本文 -
·····
又例えば、実施例1では、キーレスシステムの車両側の応答を単色点灯で行い、ウィンカーの点滅点灯を合成色で行ったが、他の車両機能動作に割り付けて行うようにしてもよい。
【図面の簡単な説明】
【0061】
【図1】実施例1の車両用2色LEDランプを備えるドアミラーの説明図である。
【図2】実施例1の車両用2色LEDランプの点灯回路の概略図である。
【図3】実施例1の車両用2色LEDランプの点灯回路図である。
【図4】実施例1の制御部及び電圧判断回路で実施される車両用色LEDランプの制御処理の流れを示すフローチャートである。
【図5】実施例1の車両用2色LEDランプの制御状態を示す説明図である。
【図6】実施例2の車両用2色LEDランプの点灯回路図である。
【図7】実施例2の車両用2色LEDランプの制御回路の正常時の各部信号状態のタイムチャートである。
【図8】実施例2の車両用2色LEDランプの制御回路の異常時の各部信号状態のタイムチャートである。
·····
項目一覧 -
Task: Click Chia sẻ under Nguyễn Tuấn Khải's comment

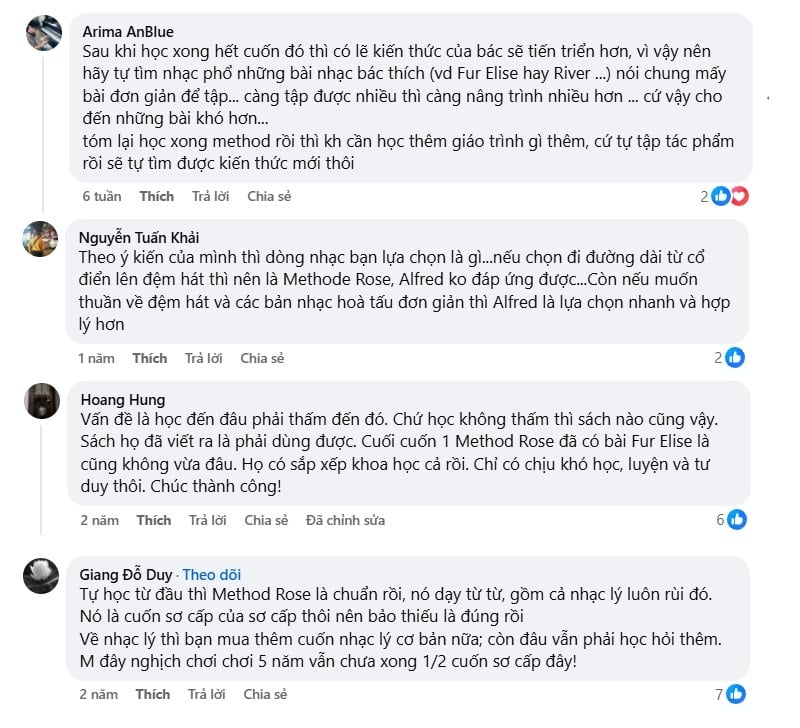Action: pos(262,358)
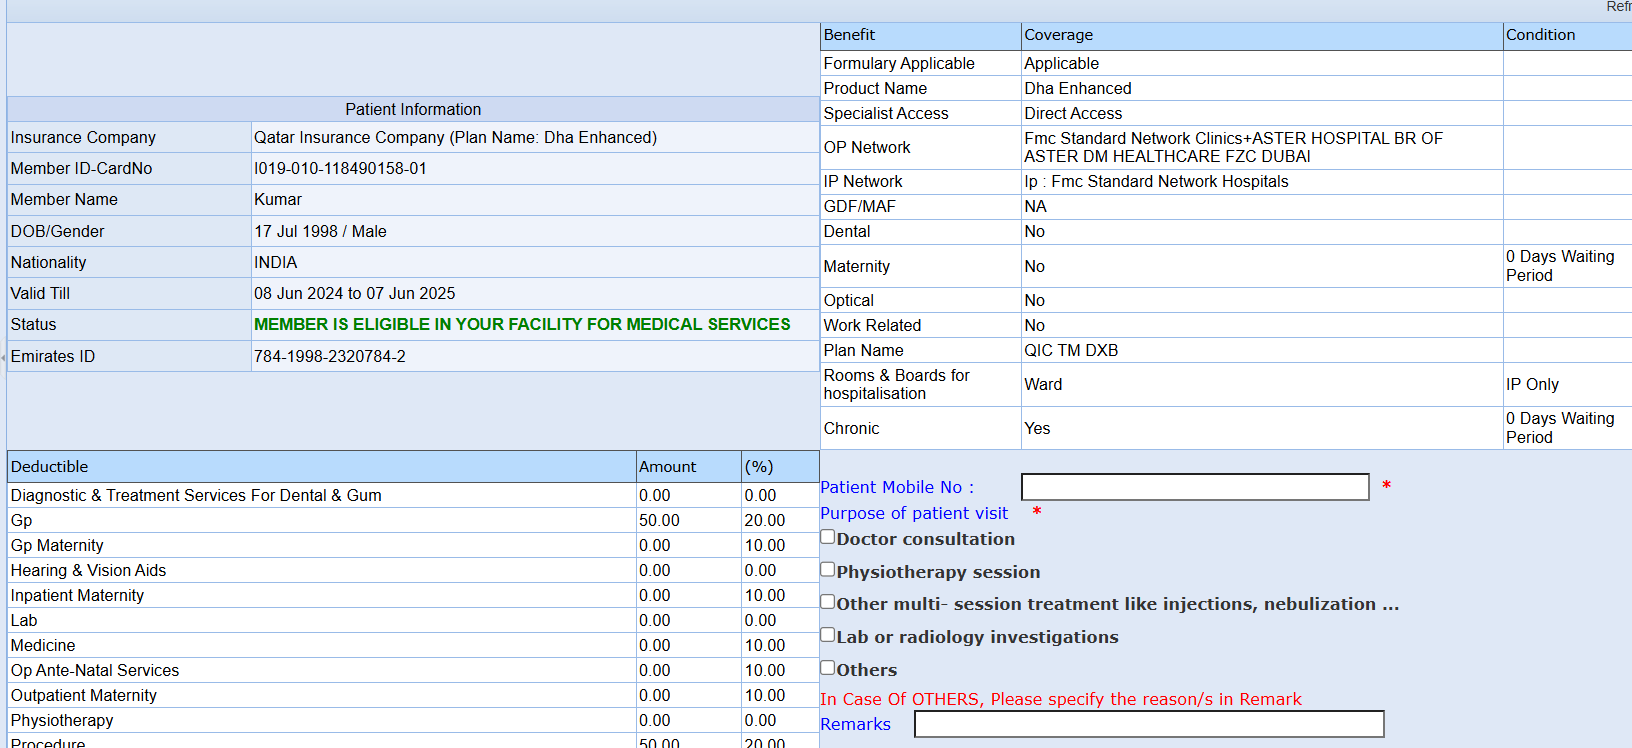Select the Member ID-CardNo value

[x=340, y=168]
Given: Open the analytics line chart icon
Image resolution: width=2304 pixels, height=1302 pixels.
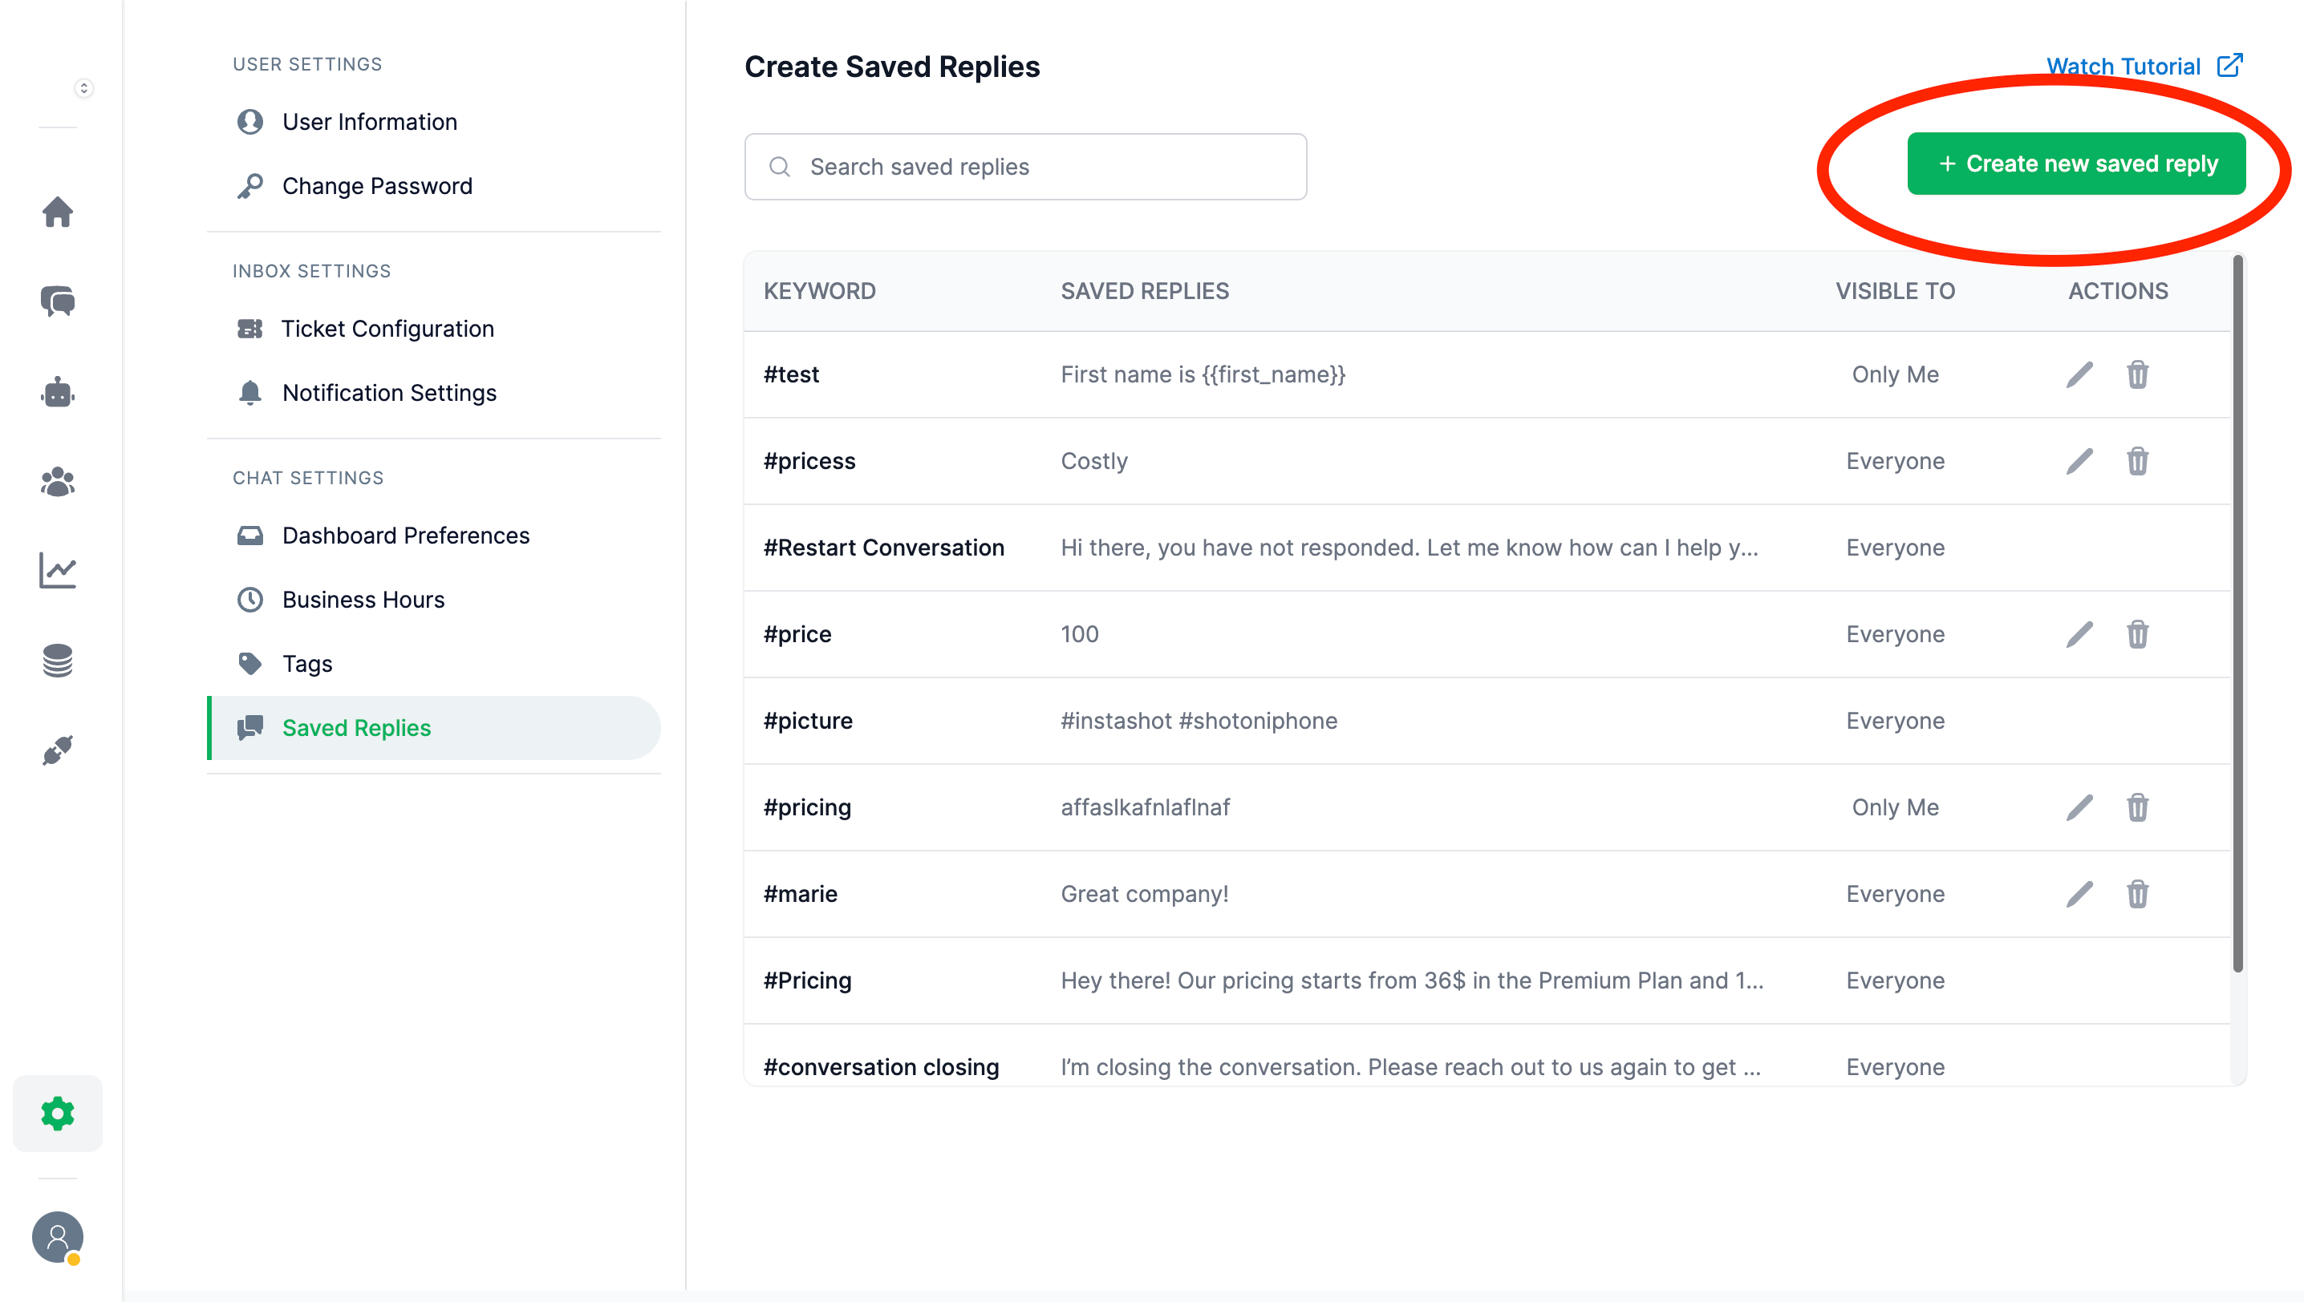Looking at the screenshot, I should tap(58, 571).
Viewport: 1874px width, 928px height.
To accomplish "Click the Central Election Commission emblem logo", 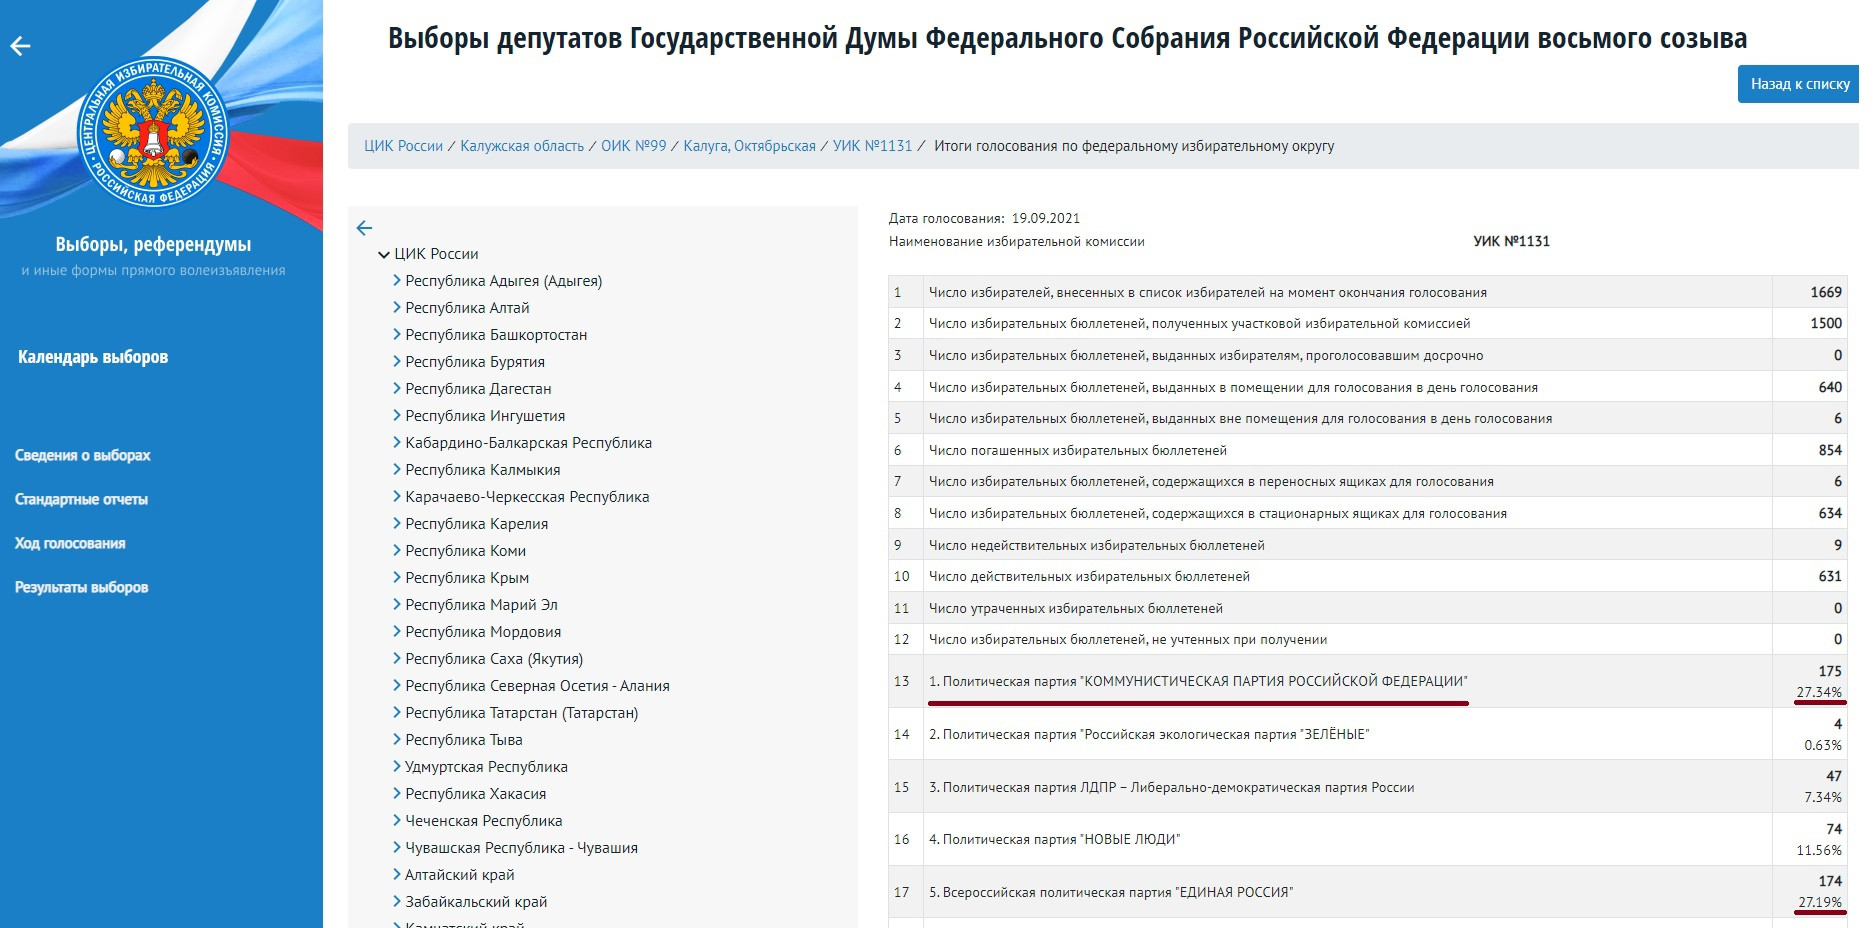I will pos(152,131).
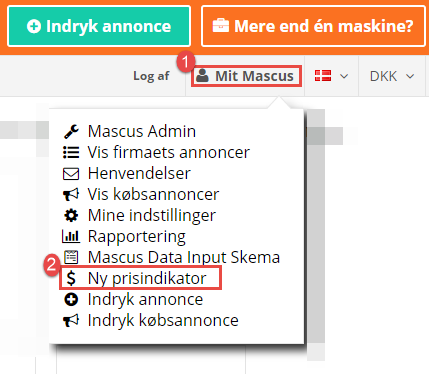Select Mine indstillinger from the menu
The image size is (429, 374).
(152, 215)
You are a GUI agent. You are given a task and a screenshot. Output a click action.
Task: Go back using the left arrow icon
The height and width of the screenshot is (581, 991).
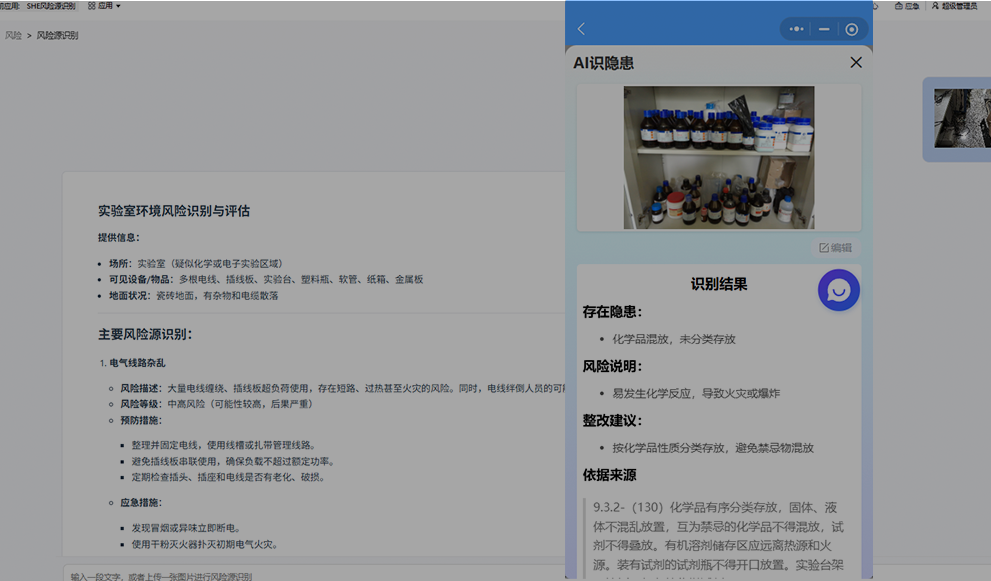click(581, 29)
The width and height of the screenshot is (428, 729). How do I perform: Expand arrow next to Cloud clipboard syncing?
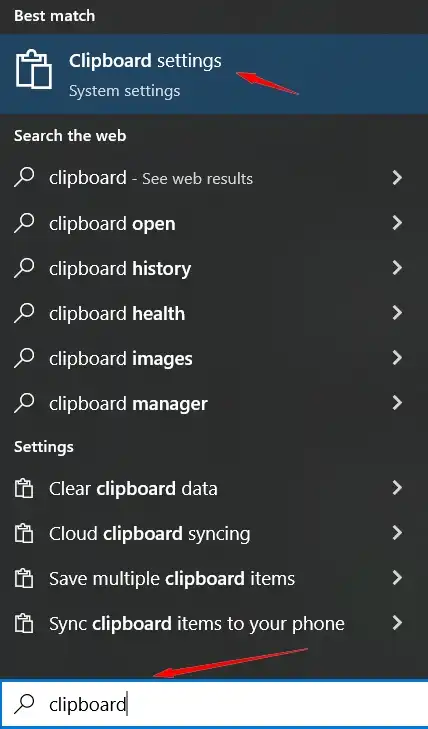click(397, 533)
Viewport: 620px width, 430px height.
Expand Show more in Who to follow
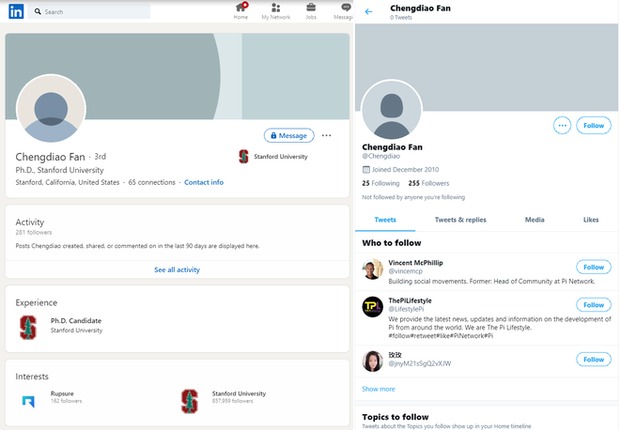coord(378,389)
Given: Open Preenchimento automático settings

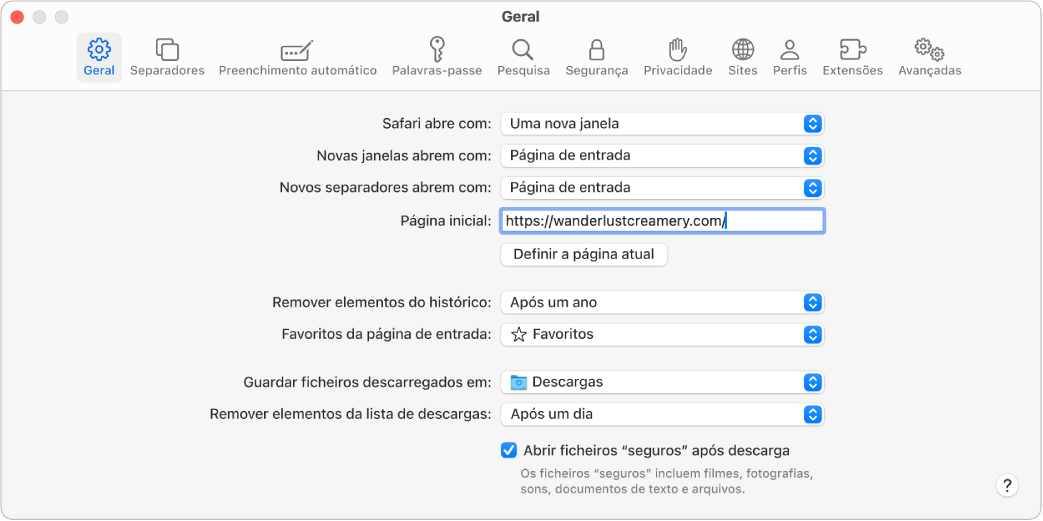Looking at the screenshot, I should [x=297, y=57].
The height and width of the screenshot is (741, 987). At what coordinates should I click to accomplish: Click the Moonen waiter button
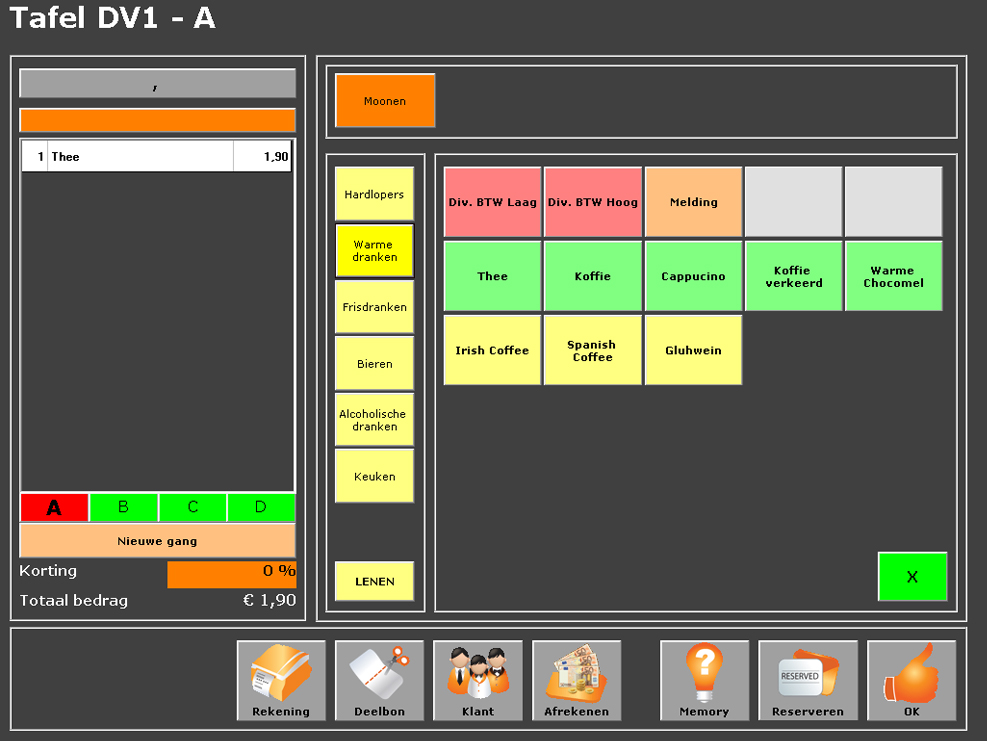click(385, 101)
·····
やること - 上の車両用2色LEDランプに関する本文を、一字も変えずに全文そのまま返してください。

解答 -
又例えば、実施例1では、キーレスシステムの車両側の応答を単色点灯で行い、ウィンカーの点滅点灯を合成色で行ったが、他の車両機能動作に割り付けて行うようにしてもよい。
【図面の簡単な説明】
【0061】
【図1】実施例1の車両用2色LEDランプを備えるドアミラーの説明図である。
【図2】実施例1の車両用2色LEDランプの点灯回路の概略図である。
【図3】実施例1の車両用2色LEDランプの点灯回路図である。
【図4】実施例1の制御部及び電圧判断回路で実施される車両用色LEDランプの制御処理の流れを示すフローチャートである。
【図5】実施例1の車両用2色LEDランプの制御状態を示す説明図である。
【図6】実施例2の車両用2色LEDランプの点灯回路図である。
【図7】実施例2の車両用2色LEDランプの制御回路の正常時の各部信号状態のタイムチャートである。
【図8】実施例2の車両用2色LEDランプの制御回路の異常時の各部信号状態のタイムチャートである。